50 ans de Recherches

L'idée de l'utilisation du Neurofeedback à des fins thérapeutiques émerge durant les années 1960. Dès cette époque, on constate que cette méthode stimule les capacités naturelles du cerveau à apprendre, à s’autoréguler et à se réorganiser. Mais ce n’est qu’avec le développement de l'outil informatique, au début des années 1980, que les premiers systèmes de Neurofeedback sont commercialisés.

 

 Applications thérapeutiques en France :

 

A ce jour, le Neurofeedback thérapeutique est pratiqué par plus de 250 praticiens privés couvrant le territoire national, ainsi qu'à l'hôpital de la Pitié-Salpêtrière à Paris pour les troubles du sommeil et l'autisme (Département de neurophysiologie clinique et Département de Psychiatrie de l’Enfant et de l’Adolescent, du Pôle des maladies du système nerveux) et pour les troubles de la maladie d'Alzheimer (Institut de la Mémoire et de la Maladie d'Alzheimer et Institut du Cerveau et de la Moelle épinière). L'hôpital Sainte-Marguerite à Marseille utilise également le Neurofeedback pour le TDAH et l'épilepsie.

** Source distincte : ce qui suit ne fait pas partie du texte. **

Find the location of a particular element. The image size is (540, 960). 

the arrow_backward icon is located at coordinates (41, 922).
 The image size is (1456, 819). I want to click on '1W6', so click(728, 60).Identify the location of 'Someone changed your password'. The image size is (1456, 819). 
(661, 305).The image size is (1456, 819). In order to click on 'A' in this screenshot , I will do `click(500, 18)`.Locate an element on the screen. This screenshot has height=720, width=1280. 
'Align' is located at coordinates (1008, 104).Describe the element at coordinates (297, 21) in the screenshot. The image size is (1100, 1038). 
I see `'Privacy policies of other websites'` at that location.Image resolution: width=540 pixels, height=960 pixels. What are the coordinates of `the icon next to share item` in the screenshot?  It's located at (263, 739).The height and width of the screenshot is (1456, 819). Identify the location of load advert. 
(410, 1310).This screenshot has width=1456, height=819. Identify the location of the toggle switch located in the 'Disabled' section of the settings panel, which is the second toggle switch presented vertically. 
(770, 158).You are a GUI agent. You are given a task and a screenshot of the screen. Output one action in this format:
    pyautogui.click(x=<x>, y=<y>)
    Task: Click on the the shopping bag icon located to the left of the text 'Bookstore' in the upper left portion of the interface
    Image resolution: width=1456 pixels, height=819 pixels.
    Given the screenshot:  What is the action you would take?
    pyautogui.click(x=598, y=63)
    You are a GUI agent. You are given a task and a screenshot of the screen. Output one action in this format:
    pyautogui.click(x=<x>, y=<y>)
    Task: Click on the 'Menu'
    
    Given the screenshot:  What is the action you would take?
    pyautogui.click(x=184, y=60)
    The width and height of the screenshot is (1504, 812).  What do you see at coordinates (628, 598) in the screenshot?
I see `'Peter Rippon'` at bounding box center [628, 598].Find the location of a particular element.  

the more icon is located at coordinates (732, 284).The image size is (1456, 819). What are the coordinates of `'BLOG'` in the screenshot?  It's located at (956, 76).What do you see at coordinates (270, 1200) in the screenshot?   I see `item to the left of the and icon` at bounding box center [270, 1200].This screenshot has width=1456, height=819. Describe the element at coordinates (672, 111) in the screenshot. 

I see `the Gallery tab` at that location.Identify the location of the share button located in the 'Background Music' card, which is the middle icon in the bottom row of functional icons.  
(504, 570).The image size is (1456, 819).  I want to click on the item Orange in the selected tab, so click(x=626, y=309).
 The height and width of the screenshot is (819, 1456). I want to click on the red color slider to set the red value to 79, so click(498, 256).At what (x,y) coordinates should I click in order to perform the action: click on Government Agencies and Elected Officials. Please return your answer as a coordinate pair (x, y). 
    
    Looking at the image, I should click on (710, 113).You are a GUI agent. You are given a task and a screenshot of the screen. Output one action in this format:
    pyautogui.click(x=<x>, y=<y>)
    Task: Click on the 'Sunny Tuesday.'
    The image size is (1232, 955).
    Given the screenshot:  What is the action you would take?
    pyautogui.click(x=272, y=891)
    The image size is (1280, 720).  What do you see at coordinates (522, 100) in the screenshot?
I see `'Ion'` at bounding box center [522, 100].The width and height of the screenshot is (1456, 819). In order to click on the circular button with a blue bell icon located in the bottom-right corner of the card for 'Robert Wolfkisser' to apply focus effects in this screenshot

Depuis mai 2008, l'association Neuf de Cœur fondée par Jean-Pierre Papin et qui regroupe plusieurs centaines de familles d'enfants handicapés recommande l'utilisation du Neurofeedback dynamique après que plusieurs familles aient obtenu d'excellents résultats. Un certain nombre de familles d'enfants handicapés se sont équipées pour faire des séances à domicile.

L'association Un Sourire Pour l'Espoir à Evry, l'ssociation Dominique près de Toulouse, et l'association Les Enfants de la Chance à La Réunion se sont aussi équipées pour pouvoir donner des séances.

L'association Un Zèbre à Vitré qui regroupe des centaines de parents ayant des enfants à haut potentiel donne également des séances de Neurofeedback.

 

Handicaps

Le Neurofeedback avec NeurOptimal peut aider toutes les personnes qui ont des troubles liés au fonctionnement cérébral. Il peut s’agir d'handicaps liés à des déficits provoqués par des lésions cérébrales, des accidents vasculaires cérébraux (AVC), des traumatismes crâniens. Les personnes peuvent avoir des troubles tels que l’épilepsie, l’autisme, des polyhandicaps lourds, moteurs, psychiques. Problèmes d' hypersensibilité, pleurs, colères, violence. Il peut s’agir aussi d'handicaps liés à des maladies tels que Parkinson ou Alzheimer.

 

Voici quelques histoires : 

- C.J.P a fait un AVC à 65 ans : Suite aux séances, il a retrouvé sa bonne humeur. La fatigue et les douleurs ont diminué. Sa capacité de concentration a augmenté et il peut à nouveau lire le journal et travailler sur son ordinateur. La motivation pour la rééducation s'est décuplée et il commence a faire des pas.

 

- un jeune homme a des lésions cérébrale suite à un accident : son attention, sa diction, son vocabulaire, sa fatiguabilité ce sont améliorer. L'équipe médicale de rééducation a constater une nette amélioration dans tous les domaines.

 

- Autisme :

R.NL a 11 ans, après plusieurs séances, son vocabulaire s’enrichi, elle a les épaules moins rentrées.Elle se place devant certaines personnes et les interpelle et elle est plus caline. Les colères sont moins longues. Lors des crises d'épilepsie, elle a besoin de 4h de repos pour récupérer à la place de 12h initialement.

 

G.L a 9 ans : les changements ont été visibles dans la maîtrise du langage : ces phrases sont plus complexes. Le moment du coucher est plus aisé. Le quotidien en général est plus facile car G est  plus calme.